[What the task asks] In the records below, the part to copy starts at the line containing "Viewport: 871px width, 633px" and goes to the last line; output it exactly, without pictures.

Saved entries
================

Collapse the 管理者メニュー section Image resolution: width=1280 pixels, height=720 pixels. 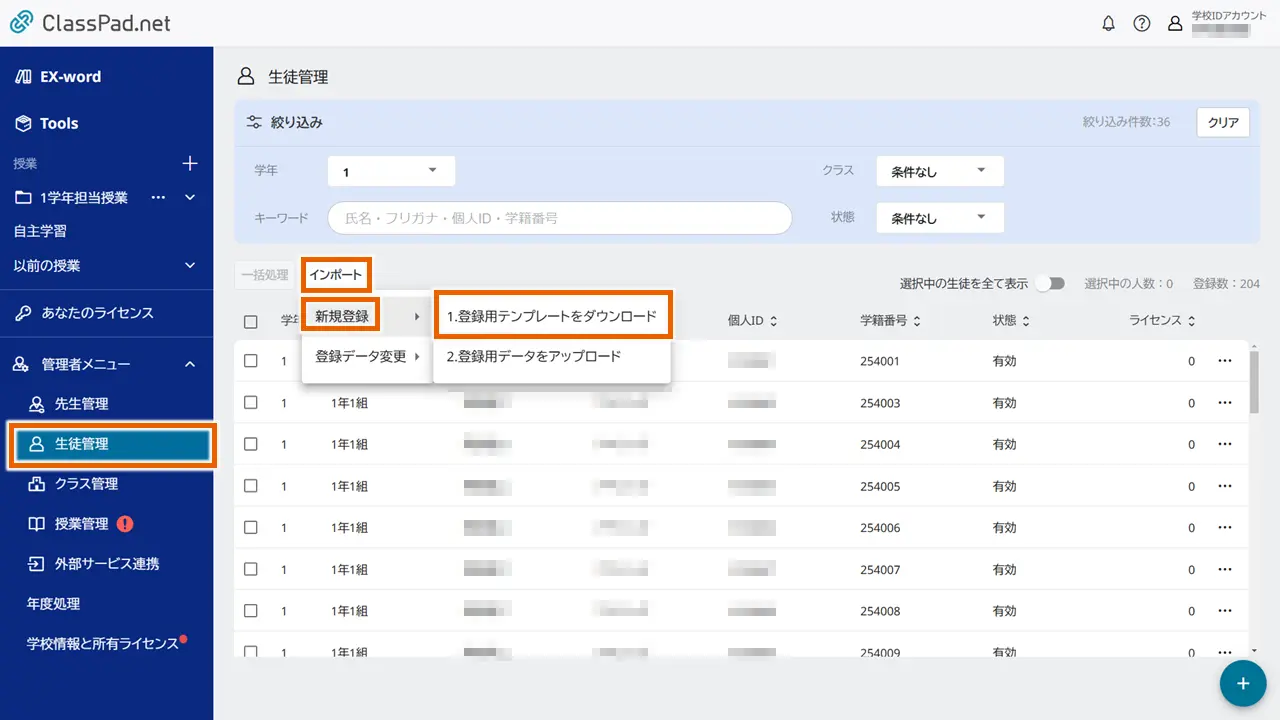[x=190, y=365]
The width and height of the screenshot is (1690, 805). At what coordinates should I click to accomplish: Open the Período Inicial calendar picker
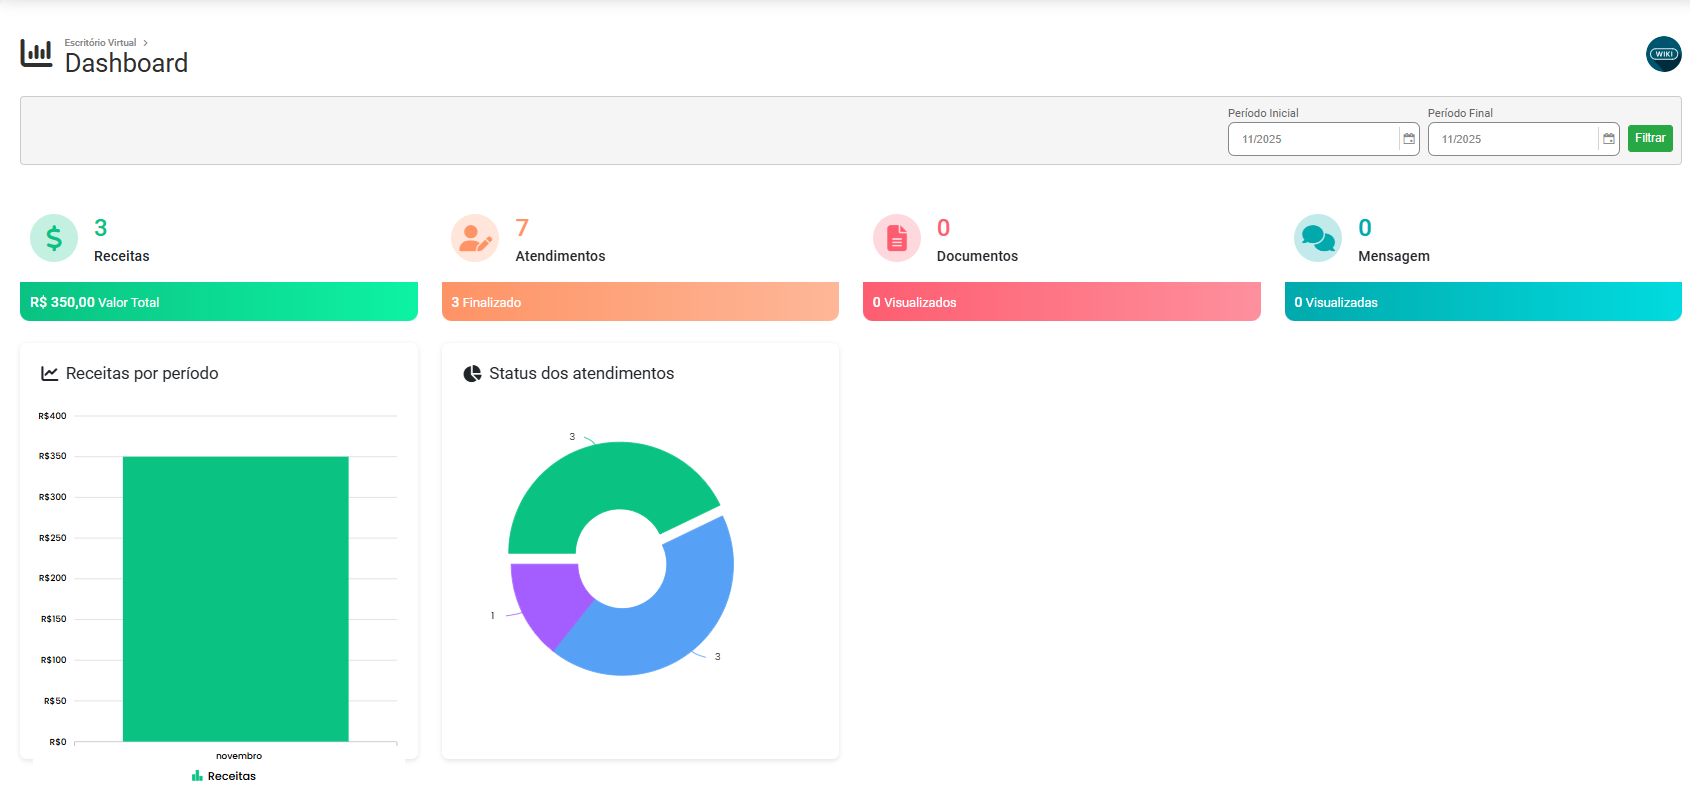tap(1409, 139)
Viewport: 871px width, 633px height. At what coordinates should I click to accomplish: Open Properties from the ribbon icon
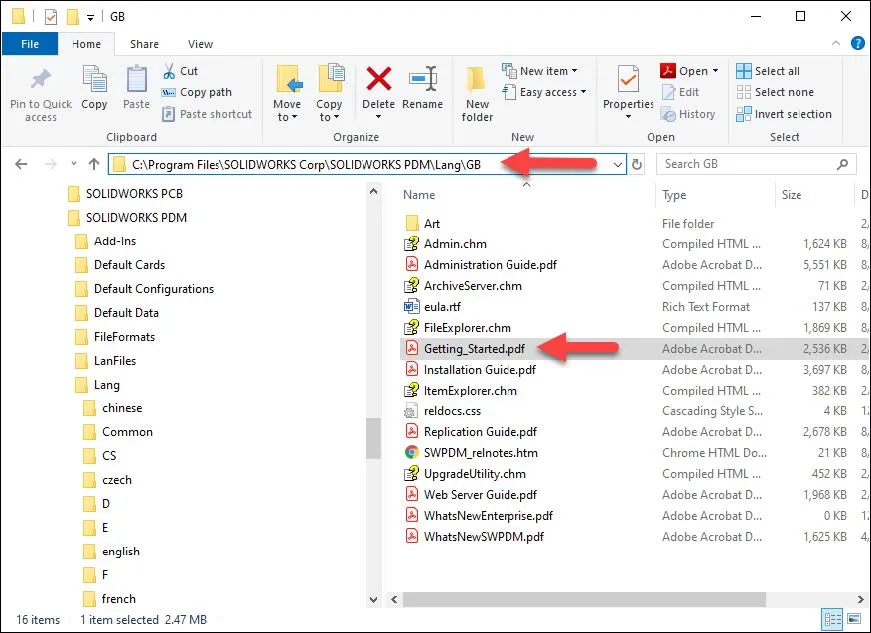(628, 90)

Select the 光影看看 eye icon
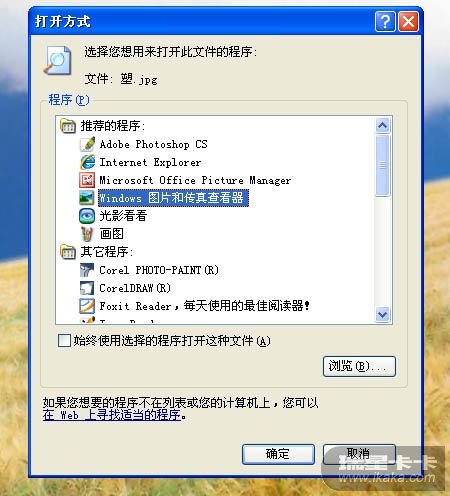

================

[Answer to the problem]
Viewport: 871px width, 633px height. At what coordinates should I click to accomplish: Open Properties from the ribbon icon
(628, 90)

Select the 光影看看 eye icon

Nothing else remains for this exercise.